Evotec said today it will not receive an anticipated “significant” payment from Johnson & Johnson’s Janssen Pharmaceuticals unit after a collaboration launched a year ago this month to develop antidepressant drugs showed inadequate progress to trigger the planned milestone cash.

According to Evotec, preclinical studies of its NR2B subtype selective NMDA antagonist portfolio by Janssen “did not confirm certain properties of the antagonist and did not justify the planned immediate development progress” that would warrant the milestone payment.

The collaboration’s future is uncertain: “The project is currently under evaluation at Janssen,” Evotec said in a statement, adding that it “will be obliged to evaluate the impairment of up to €22 million ($30.2 million) of intangibles in respect of these “legacy assets” on Evotec´s balance sheet.

The statement did not make clear if the €22 million represented the size of the planned milestone payment, included planned subsequent payments.
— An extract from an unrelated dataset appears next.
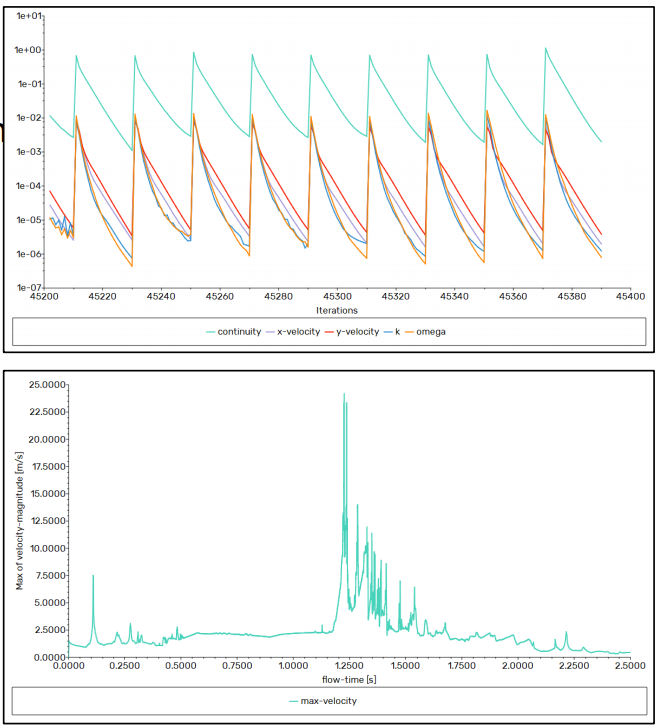Click the 45400 tick label on x-axis
The width and height of the screenshot is (657, 727).
point(630,297)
Neither the amount, nor the specific milestone to which the payment was tied, were disclosed.

Janssen agreed to pay Evotec up to $160 million in total milestone payments on top of a $2 million up-front payment when the companies launched their collaboration in December 2012 to develop a series of antidepressants called EVT100. Back then, Evotec said it anticipated receiving “an additional $6 million to be paid upon confirmation of certain preclinical properties of the candidates,” according to a press release issued at the time.

Under their collaboration, Evotec was eligible for up to $67 million for the first product “depending on certain clinical, regulatory, and launch events,” as well as additional milestone payments “upon successful completion of certain events for additional indications and/or compounds,” according to the 2012 release.

It added that Evotec could be entitled to an additional $100 million in commercial milestones depending on meeting certain sales thresholds, as well as royalties which could be as high as double-digit on certain future sales of royalty-bearing products.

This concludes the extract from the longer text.